GIVEN INFORMATION:
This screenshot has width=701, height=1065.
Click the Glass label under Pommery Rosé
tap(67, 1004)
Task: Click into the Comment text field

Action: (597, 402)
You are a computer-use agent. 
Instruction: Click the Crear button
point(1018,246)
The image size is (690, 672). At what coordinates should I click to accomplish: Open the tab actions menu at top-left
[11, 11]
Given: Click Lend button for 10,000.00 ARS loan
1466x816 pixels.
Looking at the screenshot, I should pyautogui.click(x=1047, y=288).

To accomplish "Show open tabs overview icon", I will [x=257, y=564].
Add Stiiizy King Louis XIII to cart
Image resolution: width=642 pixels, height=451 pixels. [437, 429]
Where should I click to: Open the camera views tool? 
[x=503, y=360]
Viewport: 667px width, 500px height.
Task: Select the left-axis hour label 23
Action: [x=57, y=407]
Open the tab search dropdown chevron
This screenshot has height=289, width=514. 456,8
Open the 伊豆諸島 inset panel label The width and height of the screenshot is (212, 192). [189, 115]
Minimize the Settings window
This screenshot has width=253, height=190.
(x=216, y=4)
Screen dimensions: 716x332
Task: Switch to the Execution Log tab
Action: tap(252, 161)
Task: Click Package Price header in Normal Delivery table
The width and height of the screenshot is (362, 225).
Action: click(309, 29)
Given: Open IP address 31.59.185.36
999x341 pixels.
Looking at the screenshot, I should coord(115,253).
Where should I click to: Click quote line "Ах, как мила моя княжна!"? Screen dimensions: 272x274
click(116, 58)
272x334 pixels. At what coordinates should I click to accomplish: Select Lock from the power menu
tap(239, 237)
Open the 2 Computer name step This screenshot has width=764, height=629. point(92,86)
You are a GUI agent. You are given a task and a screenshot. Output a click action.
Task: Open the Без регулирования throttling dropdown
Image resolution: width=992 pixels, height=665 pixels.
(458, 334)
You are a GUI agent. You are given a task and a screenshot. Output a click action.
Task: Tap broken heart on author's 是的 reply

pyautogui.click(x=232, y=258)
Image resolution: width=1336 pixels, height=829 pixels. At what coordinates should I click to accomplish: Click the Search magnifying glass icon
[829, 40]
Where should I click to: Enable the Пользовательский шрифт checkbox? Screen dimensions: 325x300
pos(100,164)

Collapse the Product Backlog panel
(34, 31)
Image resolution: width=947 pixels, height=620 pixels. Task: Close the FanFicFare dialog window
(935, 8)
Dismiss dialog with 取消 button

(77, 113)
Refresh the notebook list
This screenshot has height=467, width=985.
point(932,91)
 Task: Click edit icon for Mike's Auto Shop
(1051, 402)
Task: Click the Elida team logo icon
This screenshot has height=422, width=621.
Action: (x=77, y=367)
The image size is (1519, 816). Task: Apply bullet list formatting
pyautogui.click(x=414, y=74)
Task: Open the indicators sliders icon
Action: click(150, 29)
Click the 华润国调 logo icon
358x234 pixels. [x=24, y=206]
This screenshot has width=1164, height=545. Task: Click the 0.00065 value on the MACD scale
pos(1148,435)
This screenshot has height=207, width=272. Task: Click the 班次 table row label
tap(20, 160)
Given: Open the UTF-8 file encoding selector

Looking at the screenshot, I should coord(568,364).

REQUIREMENT: In full and word for word, restate the data.

EXERCISE RESPONSE:
This screenshot has width=701, height=1065.
Click the Glass label under Pommery Rosé
tap(67, 1004)
Task: Click into the Comment text field

Action: (597, 402)
You are a computer-use agent. 
Instruction: Click the Crear button
point(1018,246)
The image size is (690, 672). At what coordinates should I click to accomplish: Open the tab actions menu at top-left
[11, 11]
Given: Click Lend button for 10,000.00 ARS loan
1466x816 pixels.
Looking at the screenshot, I should pyautogui.click(x=1047, y=288).

To accomplish "Show open tabs overview icon", I will [x=257, y=564].
Add Stiiizy King Louis XIII to cart
Image resolution: width=642 pixels, height=451 pixels. [437, 429]
Where should I click to: Open the camera views tool? 
[x=503, y=360]
Viewport: 667px width, 500px height.
Task: Select the left-axis hour label 23
Action: [x=57, y=407]
Open the tab search dropdown chevron
This screenshot has height=289, width=514. 456,8
Open the 伊豆諸島 inset panel label The width and height of the screenshot is (212, 192). [189, 115]
Minimize the Settings window
This screenshot has width=253, height=190.
(x=216, y=4)
Screen dimensions: 716x332
Task: Switch to the Execution Log tab
Action: tap(252, 161)
Task: Click Package Price header in Normal Delivery table
The width and height of the screenshot is (362, 225).
Action: click(309, 29)
Given: Open IP address 31.59.185.36
999x341 pixels.
Looking at the screenshot, I should coord(115,253).
Where should I click to: Click quote line "Ах, как мила моя княжна!"? Screen dimensions: 272x274
click(116, 58)
272x334 pixels. At what coordinates should I click to accomplish: Select Lock from the power menu
tap(239, 237)
Open the 2 Computer name step This screenshot has width=764, height=629. point(92,86)
You are a GUI agent. You are given a task and a screenshot. Output a click action.
Task: Open the Без регулирования throttling dropdown
Image resolution: width=992 pixels, height=665 pixels.
(458, 334)
You are a GUI agent. You are given a task and a screenshot. Output a click action.
Task: Tap broken heart on author's 是的 reply

pyautogui.click(x=232, y=258)
Image resolution: width=1336 pixels, height=829 pixels. At what coordinates should I click to accomplish: Click the Search magnifying glass icon
[829, 40]
Where should I click to: Enable the Пользовательский шрифт checkbox? Screen dimensions: 325x300
pos(100,164)

Collapse the Product Backlog panel
(34, 31)
Image resolution: width=947 pixels, height=620 pixels. Task: Close the FanFicFare dialog window
(935, 8)
Dismiss dialog with 取消 button

(77, 113)
Refresh the notebook list
This screenshot has height=467, width=985.
point(932,91)
 Task: Click edit icon for Mike's Auto Shop
(1051, 402)
Task: Click the Elida team logo icon
This screenshot has height=422, width=621.
Action: (x=77, y=367)
The image size is (1519, 816). Task: Apply bullet list formatting
pyautogui.click(x=414, y=74)
Task: Open the indicators sliders icon
Action: click(150, 29)
Click the 华润国调 logo icon
358x234 pixels. [x=24, y=206]
This screenshot has width=1164, height=545. Task: Click the 0.00065 value on the MACD scale
pos(1148,435)
This screenshot has height=207, width=272. Task: Click the 班次 table row label
tap(20, 160)
Given: Open the UTF-8 file encoding selector

Looking at the screenshot, I should coord(568,364).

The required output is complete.